What’s the most number one singles from one classic rock album?

Forget classic rock; pop hegemony is real, and if we look at the charts across time, the consensus in the industry is that pop sells.

We needn’t really look further for the reason why so many iconic alternative bands have wandered into pop territory (Bring Me The Horizon, Maroon 5, Fall Out Boy): cash, baby. A 13-minute epic about an iridescent diamond isn’t quite going to appeal to the masses, is it, and instead, we have kitsch pop classics written by bozos who have championed AI for years.

If we consider the albums out there that have gained top-spot privilege, we’d have a smorgasbord of cheese, cringe, and some quiet pop gems, but we can go further than that and look at the albums that have had the most number-one singles and the kinds of work that we are contending with when we think about the multi-headed dragon guarding the pop-chart ladders.

On the face of it, there is no room for rock music. Coming in first is, incredibly, Westlife’s self-titled 1999 album, which boasted five number-one singles, such as the karaoke-scarred ‘Flying Without Wings’ and ‘If I Let You Go’. Following them, garnering four number-one singles in a singular collection are the likes of Take That’s Everything Changes, Spice Girls’ Spice, B*Witched’s self-titled 1998 album, Dizzee Rascal’s Tongue n’ Cheek and Lady Gaga’s classic The Fame / The Fame Monster.

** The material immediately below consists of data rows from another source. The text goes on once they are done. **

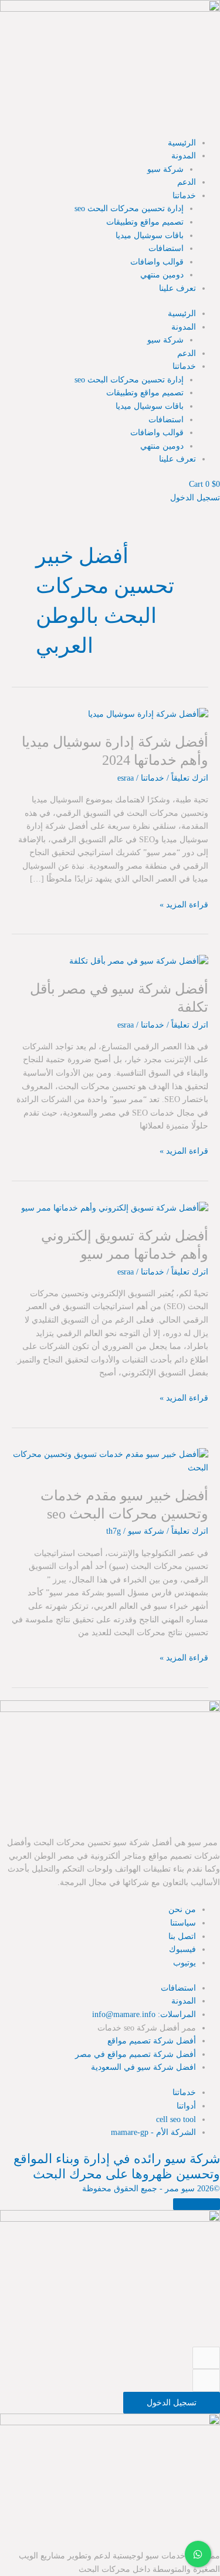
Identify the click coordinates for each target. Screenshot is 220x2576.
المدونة (183, 155)
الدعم (186, 182)
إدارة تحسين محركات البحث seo (129, 208)
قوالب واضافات (157, 261)
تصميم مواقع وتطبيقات (145, 222)
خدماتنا (184, 195)
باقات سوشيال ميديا (150, 235)
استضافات (166, 248)
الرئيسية (182, 142)
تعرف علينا (177, 288)
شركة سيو (165, 169)
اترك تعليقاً (189, 778)
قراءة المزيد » (184, 904)
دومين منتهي (162, 274)
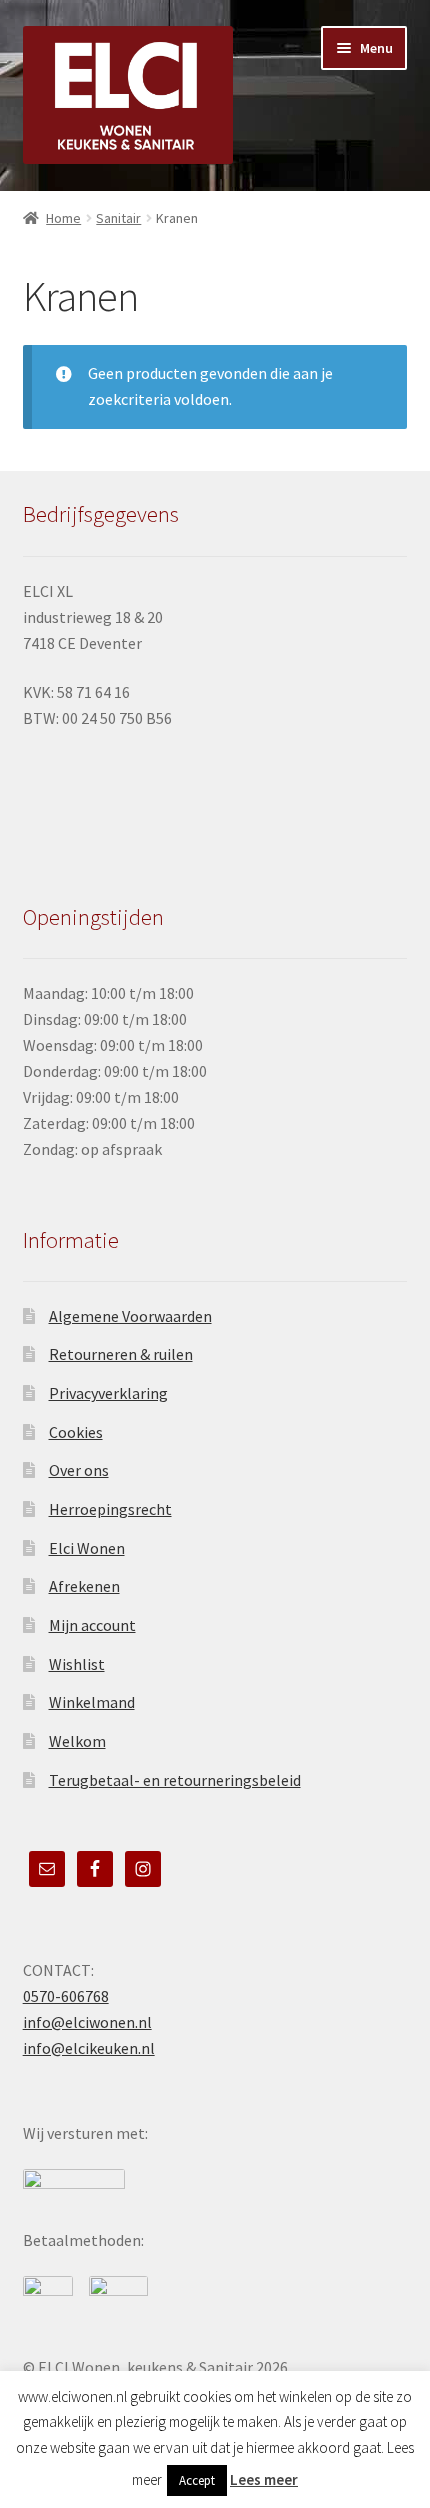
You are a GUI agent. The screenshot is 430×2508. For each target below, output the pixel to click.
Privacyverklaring (108, 1393)
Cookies (76, 1432)
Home (63, 218)
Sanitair (118, 218)
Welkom (77, 1741)
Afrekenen (84, 1586)
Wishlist (77, 1664)
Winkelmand (92, 1702)
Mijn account (92, 1625)
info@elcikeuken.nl (89, 2048)
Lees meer (264, 2479)
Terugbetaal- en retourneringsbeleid (175, 1780)
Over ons (79, 1470)
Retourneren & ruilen (121, 1354)
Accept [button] (197, 2480)
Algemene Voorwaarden (130, 1316)
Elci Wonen (87, 1548)
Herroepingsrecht (110, 1509)
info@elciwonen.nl (87, 2022)
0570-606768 (66, 1996)
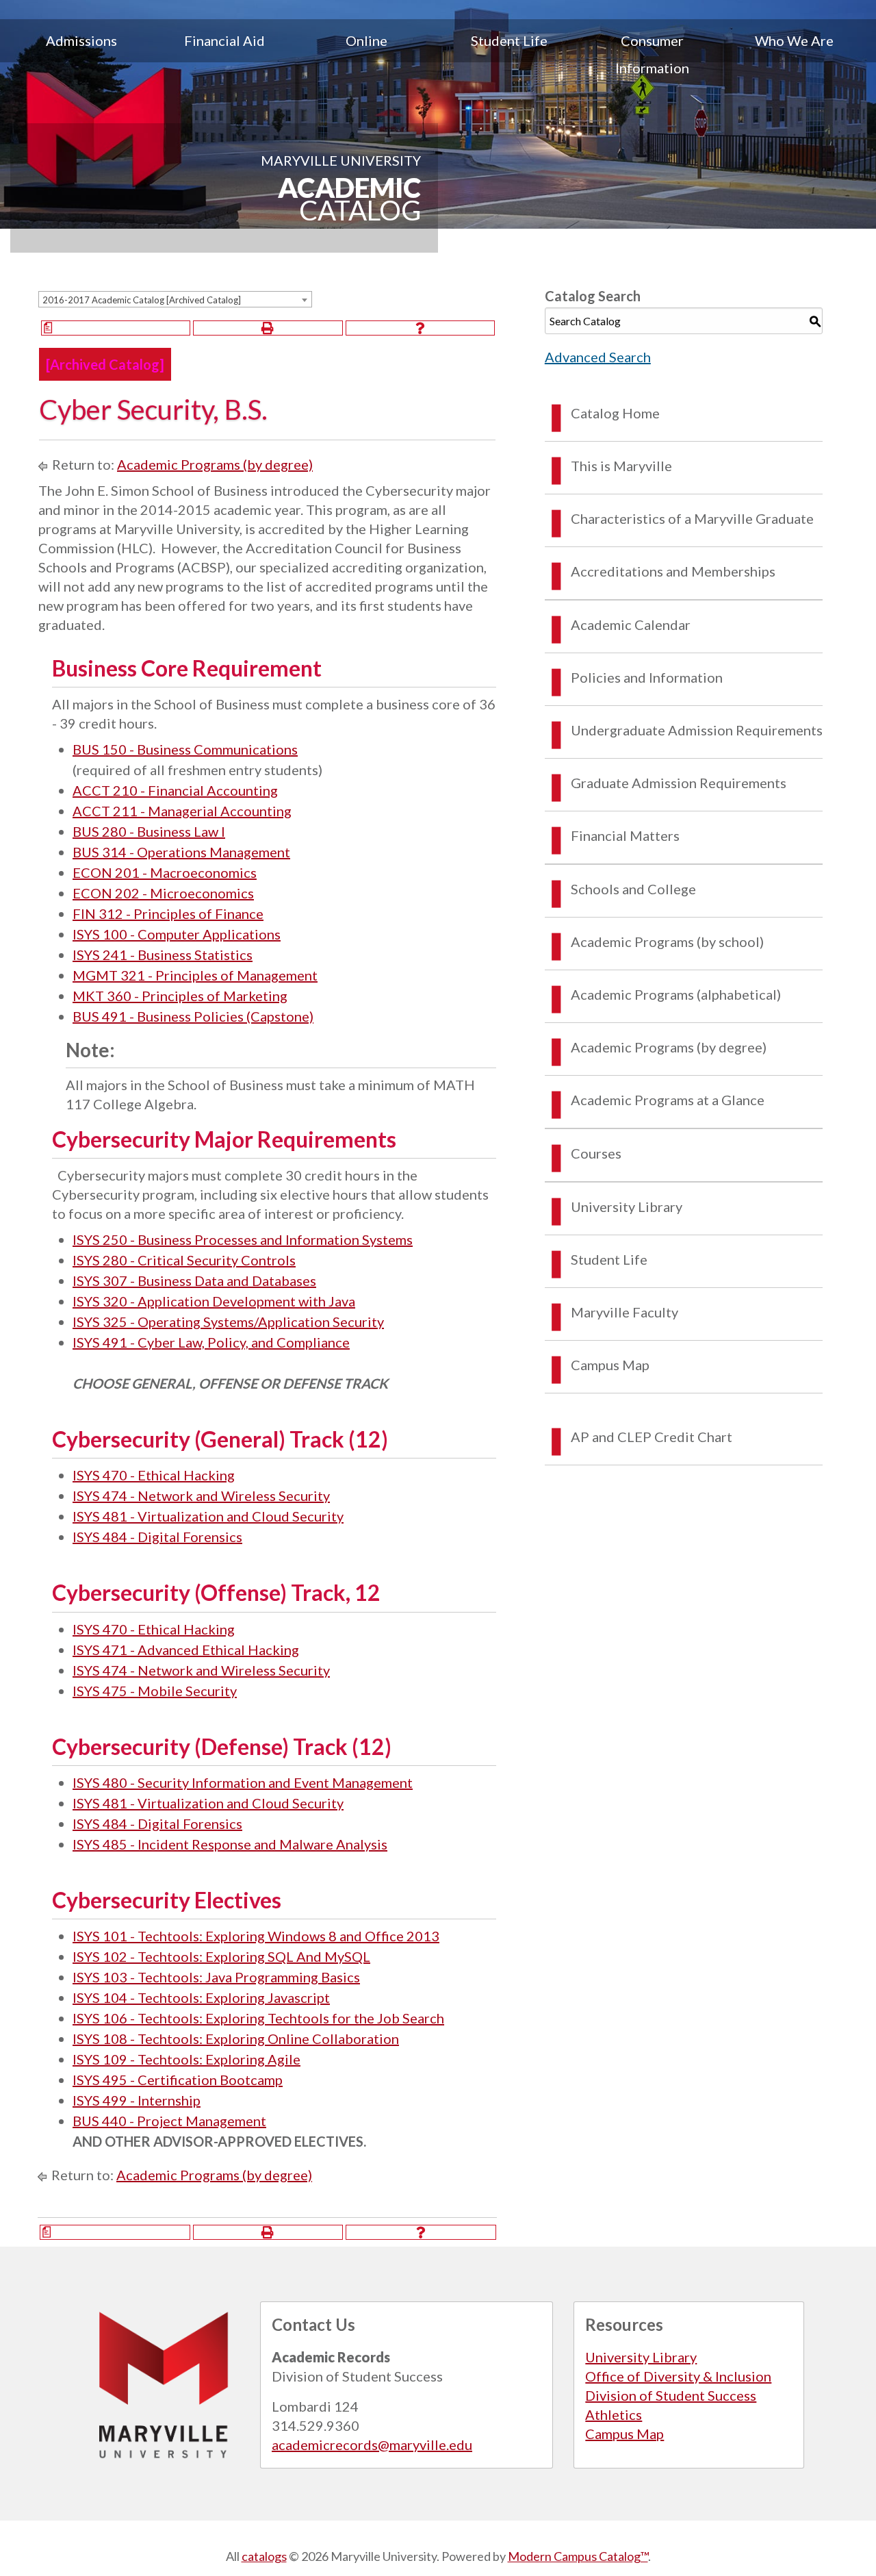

The general trend in this selection shows the CD-boom impact; in the early 2000s, people had to own an album if they wanted to listen to the music. They couldn’t quite trust airplay, so it was much more likely for music lovers to find several hits to cling to in one LP, rather than hop-skip-jumping around playlists with a singular album track peppered throughout the best of a genre, or a time period.

Surely a classic rock artist pulled in three number-one singles from one album, then? Dear reader, as tragic as it is, this isn’t the case. Black Eyed Peas, Justin Bieber, Bruno Mars, S Club 7, and Wham! are just a few of the 22 artists to achieve this honour, with Sabrina Carpenter’s Short n’ Sweet being the last to do so.

With classic rock’s finest nowhere to be seen, we need to ask where all the best-selling albums were. Pink Floyd had a hearty run in the early to mid-1970s, with the number-one albums The Dark Side of the Moon in 1973 and 1975’s Wish You Were Here, while there was Aerosmith, whose Greatest Hits compilation hit number one in 1980; however, none of these classic rock gods pulled in two number-one singles on one album, an honour which goes to Jon Bon Jovi’s third studio album, Slippery When Wet, released by Mercury Records in 1986.

Four years earlier, Michael Jackson’s 1982 Thriller bagged two chart hits with the crowd-pleasers ‘Beat It’ and ‘Billie Jean’, but the R&B and soul inflexion melting across the album’s landscape like a purple-blue horizon line doesn’t quite lend the project a means to wear the classic rock crown, so Bon Jovi, it must be, with ‘You Give Love a Bad Name’ and ‘Livin’ on a Prayer’, alongside a special mention for ‘Wanted Dead or Alive’, which peaked at seventh spot.

No offence to the band, who are still going strong with the promise of a Wembley Stadium show this September, but this classic rock record seems somewhat sterile.